TRECHO DE ORIGEM:
────────────────────────────────────────

Protagonistas da revolta temem a explosão das tensões comunitárias

Homens uniformizados no aeroporto de Simferópol.Foto: reuters_live | Vídeo: getty / reuters-live!
SILVIA BLANCO (ENVIADA ESPECIAL)

Na noite em que os membros do novo Governo se apresentaram perante a praça Maidan, os oradores começaram a ocupar-se dos incidentes que começavam a ocorrer na Crimeia e faziam um chamado à unidade. A multidão gritou: “Crimeia, estamos com vocês, somos um!”. No dia seguinte, na Rada Suprema (o Parlamento), um grupo de deputados do partido ultranacionalista de extrema direita Svoboda gritava sem parar “Fale em ucraniano!” para um deputado que se expressava em russo. Na sexta-feira, o ministro do Interior, Arsen Avakov, qualificou de “invasão militar” e “ocupação” a presença de militares russos nos aeroportos de Sebastopol e Simferopol.

A preocupação em Kiev com o que ocorre na Crimeia foi se apoderando também pouco a pouco dos cidadãos. Primeiro entre os nacionalistas radicais, sempre mais sensíveis a qualquer conflito territorial. “90% dos crimeios não compreende o que se passa na Ucrânia”, diz, como se não fizesse parte do mesmo país. “A televisão russa nos controla como zumbis”, teoriza Tatiana Bilyaeva, de 44 anos, envolta em uma bandeira do Svoboda –––não é a primeira vez que seus deputados se enfrentam com os que falam russo. Com o marido ela fala russo, como também com a mãe. Com os filhos, em ucraniano. Uma circunstância bastante comum em Kiev, onde as pessoas empregam indistintamente ambos os idiomas. Bilyaeva quer esclarecer algo em meio da gritaria dos companheiros de partido, concentrados diante da Rada Suprema, na quinta-feira: “Venho de uma família mista, mas eu sou uma patriota”.

────────────────────────────────────────

LINHAS EXTRAÍDAS:

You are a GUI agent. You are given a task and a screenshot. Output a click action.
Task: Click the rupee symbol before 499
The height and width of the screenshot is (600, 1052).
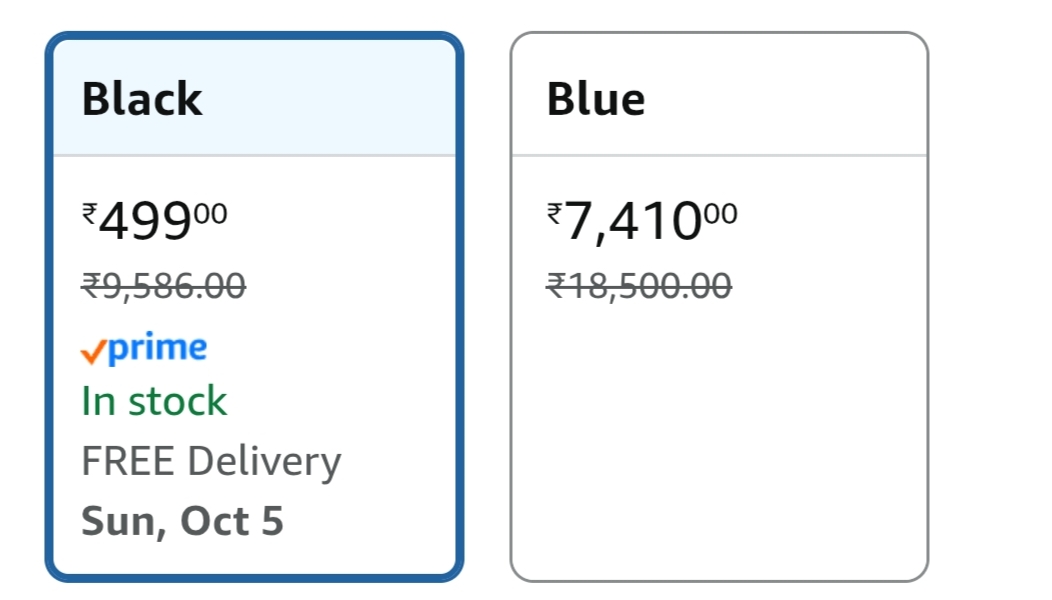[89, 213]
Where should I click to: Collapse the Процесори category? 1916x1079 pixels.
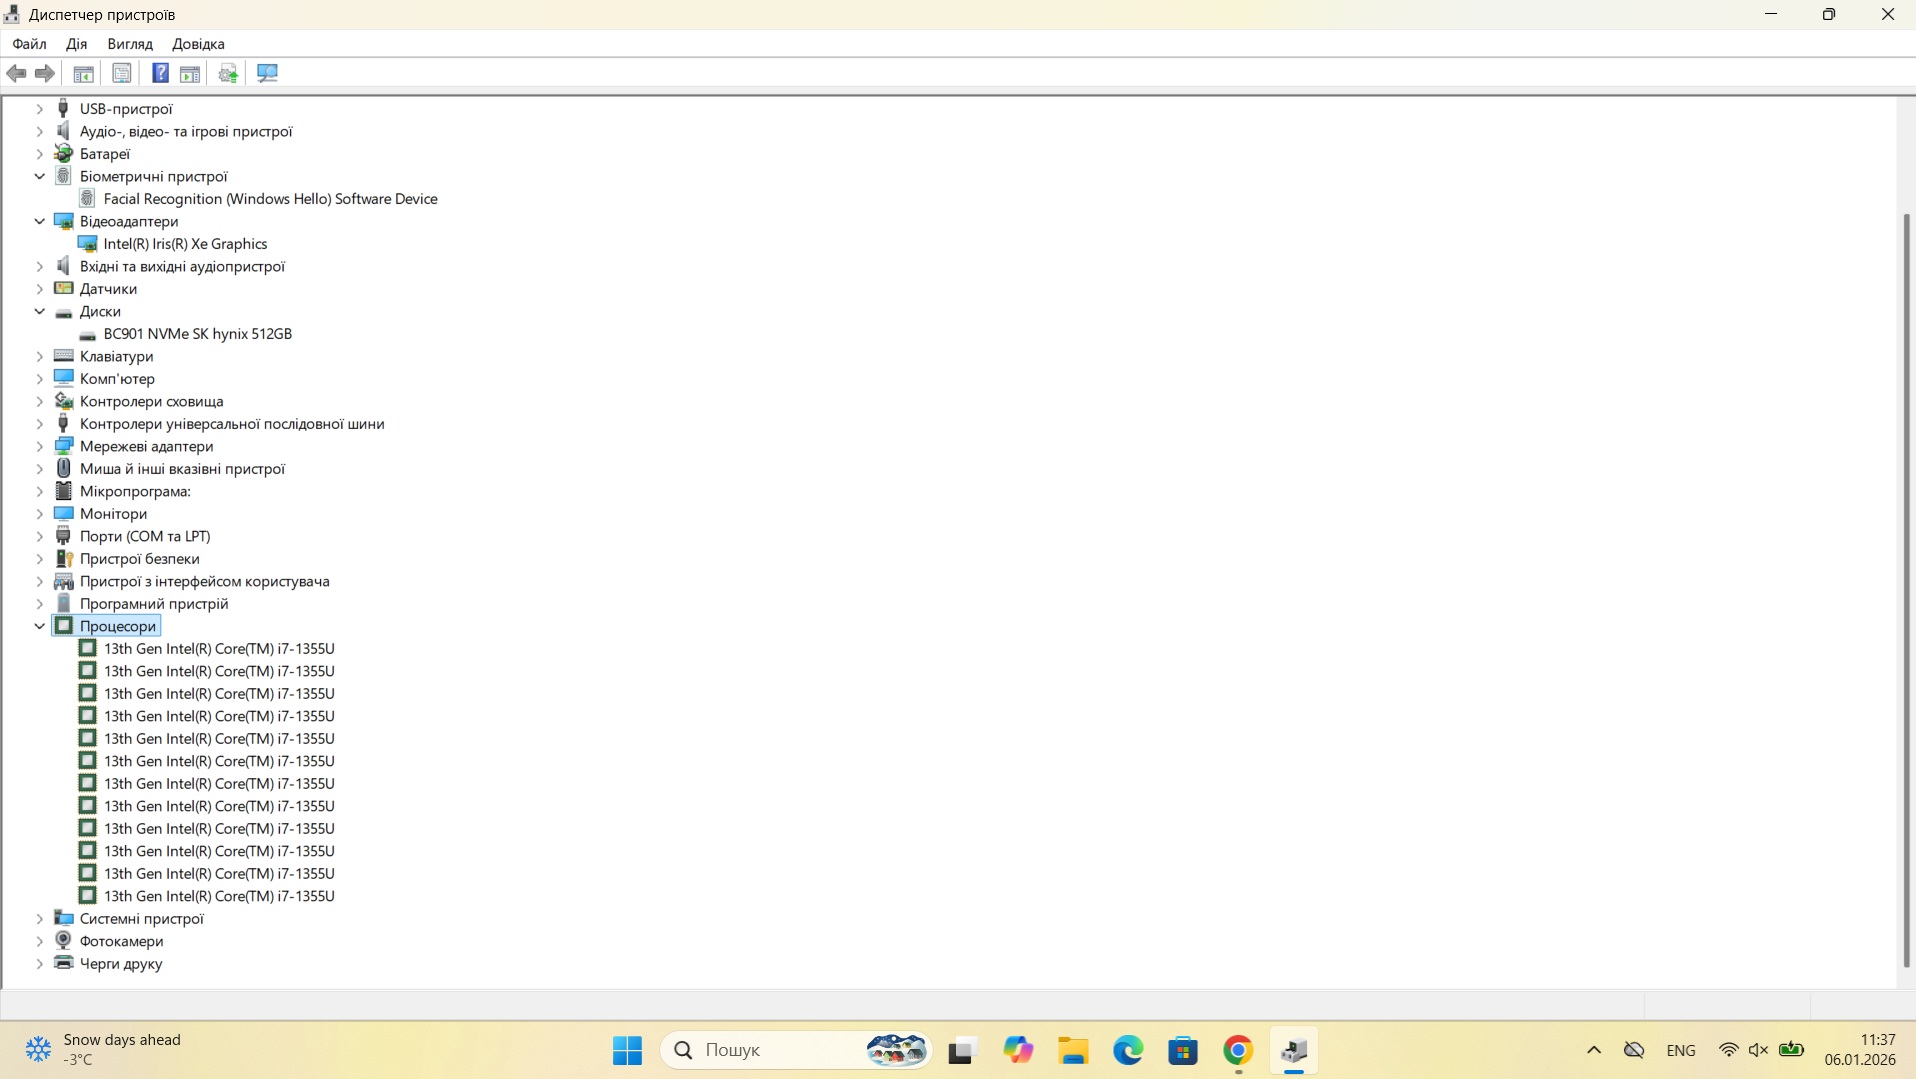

────────────────────────────────────────

Reproduza palavra por palavra todo o trecho sobre as tensões na Crimeia. Não é preciso consultar as linhas.

Protagonistas da revolta temem a explosão das tensões comunitárias

Homens uniformizados no aeroporto de Simferópol.Foto: reuters_live | Vídeo: getty / reuters-live!
SILVIA BLANCO (ENVIADA ESPECIAL)

Na noite em que os membros do novo Governo se apresentaram perante a praça Maidan, os oradores começaram a ocupar-se dos incidentes que começavam a ocorrer na Crimeia e faziam um chamado à unidade. A multidão gritou: “Crimeia, estamos com vocês, somos um!”. No dia seguinte, na Rada Suprema (o Parlamento), um grupo de deputados do partido ultranacionalista de extrema direita Svoboda gritava sem parar “Fale em ucraniano!” para um deputado que se expressava em russo. Na sexta-feira, o ministro do Interior, Arsen Avakov, qualificou de “invasão militar” e “ocupação” a presença de militares russos nos aeroportos de Sebastopol e Simferopol.

A preocupação em Kiev com o que ocorre na Crimeia foi se apoderando também pouco a pouco dos cidadãos. Primeiro entre os nacionalistas radicais, sempre mais sensíveis a qualquer conflito territorial. “90% dos crimeios não compreende o que se passa na Ucrânia”, diz, como se não fizesse parte do mesmo país. “A televisão russa nos controla como zumbis”, teoriza Tatiana Bilyaeva, de 44 anos, envolta em uma bandeira do Svoboda –––não é a primeira vez que seus deputados se enfrentam com os que falam russo. Com o marido ela fala russo, como também com a mãe. Com os filhos, em ucraniano. Uma circunstância bastante comum em Kiev, onde as pessoas empregam indistintamente ambos os idiomas. Bilyaeva quer esclarecer algo em meio da gritaria dos companheiros de partido, concentrados diante da Rada Suprema, na quinta-feira: “Venho de uma família mista, mas eu sou uma patriota”.